Several elegant responses to Pat Robertson's latest obscenities have already been posted. See, for example:
1. Adam Serwer at Tapped (via), who cites a pertinent passage from Frederick Douglass.
2. Haitian Ambassador Raymond Joseph on Rachel Maddow.
Shorter Raymond Joseph: Haiti to America — You're welcome. Glad to see you're enjoying Arkansas, Colorado, Iowa, Kansas, Louisiana, Minnesota, Missouri, Montana, Nebraska, New Mexico, North Dakota, Oklahoma, South Dakota and Wyoming. Don't mention it, really.
(Bonus quip: "Behold Pat Robertson: The unintended consequence of the First Amendment.")
I'm accustomed to Pat Robertson being an unholy fool, but his remarks following the Haitian earthquake were astonishing even for him. By attributing Haiti's suffering to a supposed "pact with the devil," he manages to break two commandments simultaneously — both bearing false witness against his neighbor and taking the name of God in vain.
That sort of double word score is typical Robertson fare, until one appreciates how utterly and explicitly he takes sides here. By labeling the revolutionary enslaved people who founded the Haitian democracy as literally demonic, Robertson sides with slave owners and against democracy, liberty and human rights. He declares that he and his god are on the side of oppression and that liberation is the Devil's work.
Wow. That this is contrary to the Bible Robertson claims to read is obvious to every tourist who has ever filed past the Liberty Bell here in Philly ("Proclaim liberty throughout all the land unto all the inhabitants thereof").
But it's worse than that. He's not just contradicting some bit of scriptural arcana here, he's cutting to the core of Christianity and setting himself in direct opposition to it. When Jesus stood to read in the synagogue he looked over the whole of the scriptures and selected the one thing he wanted to say out of all that he might have read and he read this as his motto, his mission statement, the signature and standard of his ministry and its meaning:
The spirit of the Lord God is upon me,
because the Lord has anointed me;
he has sent me to bring good news to the oppressed,
to bind up the brokenhearted,
to proclaim liberty to the captives,
and release to the prisoners;
to proclaim the year of the Lord's favor.
Pat Robertson reverses every line of that. He perverts it into its opposite. His words, therefore, were not just "stupid" — as White House spokesman Robert Gibbs rightly called them.

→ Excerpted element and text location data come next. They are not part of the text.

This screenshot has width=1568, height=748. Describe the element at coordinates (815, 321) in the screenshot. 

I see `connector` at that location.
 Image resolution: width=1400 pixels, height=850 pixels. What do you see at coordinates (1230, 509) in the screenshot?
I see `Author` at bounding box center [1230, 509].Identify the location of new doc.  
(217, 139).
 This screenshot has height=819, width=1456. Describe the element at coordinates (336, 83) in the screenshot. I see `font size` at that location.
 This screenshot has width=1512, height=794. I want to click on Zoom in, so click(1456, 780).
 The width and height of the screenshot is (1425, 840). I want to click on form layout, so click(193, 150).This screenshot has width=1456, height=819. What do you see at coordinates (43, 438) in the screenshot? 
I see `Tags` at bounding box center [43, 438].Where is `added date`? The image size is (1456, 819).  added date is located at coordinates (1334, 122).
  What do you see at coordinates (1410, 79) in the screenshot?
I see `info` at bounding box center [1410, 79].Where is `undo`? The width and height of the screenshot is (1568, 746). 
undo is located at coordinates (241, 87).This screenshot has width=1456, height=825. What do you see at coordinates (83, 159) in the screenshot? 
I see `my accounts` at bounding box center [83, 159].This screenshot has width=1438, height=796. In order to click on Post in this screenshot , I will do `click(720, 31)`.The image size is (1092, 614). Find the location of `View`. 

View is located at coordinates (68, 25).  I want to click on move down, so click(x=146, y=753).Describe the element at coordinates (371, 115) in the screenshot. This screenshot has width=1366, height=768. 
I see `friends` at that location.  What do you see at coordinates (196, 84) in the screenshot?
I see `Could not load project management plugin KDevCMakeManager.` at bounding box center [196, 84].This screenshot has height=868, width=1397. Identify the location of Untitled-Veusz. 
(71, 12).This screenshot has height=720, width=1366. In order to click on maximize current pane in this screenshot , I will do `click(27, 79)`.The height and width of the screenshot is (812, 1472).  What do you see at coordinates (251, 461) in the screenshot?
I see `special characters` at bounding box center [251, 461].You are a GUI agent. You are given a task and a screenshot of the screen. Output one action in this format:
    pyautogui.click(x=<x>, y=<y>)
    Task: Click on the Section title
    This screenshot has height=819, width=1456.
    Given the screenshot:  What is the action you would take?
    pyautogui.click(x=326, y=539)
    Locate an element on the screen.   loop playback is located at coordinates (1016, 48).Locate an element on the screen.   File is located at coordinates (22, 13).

They were anathema, blasphemy, an abomination.
Part of what's going on here — apart from Robertson's being both evil and barking mad — is that he's trying to make sense of the world for his frightened followers. Whenever inexplicable tragedy occurs, Robertson rushes in to make his unique sort of sense out of the senselessness and to reassure his listeners that they will never have to suffer. Suffering, he explains, is something that only happens to Other People. These Other People, he explains, are suffering because they deserve it.
They made a pact with the devil. They disobeyed their masters. They murdered babies. They were gay or tolerated others who were. Avoid such sins, Robertson tells his followers, and you will avoid suffering — you will be saved from hurricanes, floods, earthquakes, poverty, job loss, hair loss, eczema, acid reflux, PAD and mortality itself.
This, again, flagrantly contradicts that Bible Robertson claims as his "authority." Rip out the book of Job and shred it to confetti.
And that other little tangential point — the bit where Jesus suffers and dies and very God of very God is humbled unto death, even the death of the cross? You can shred that too.
Pat Robertson says that if Jesus suffered then he must have deserved it. Probably made a pact with the devil or something.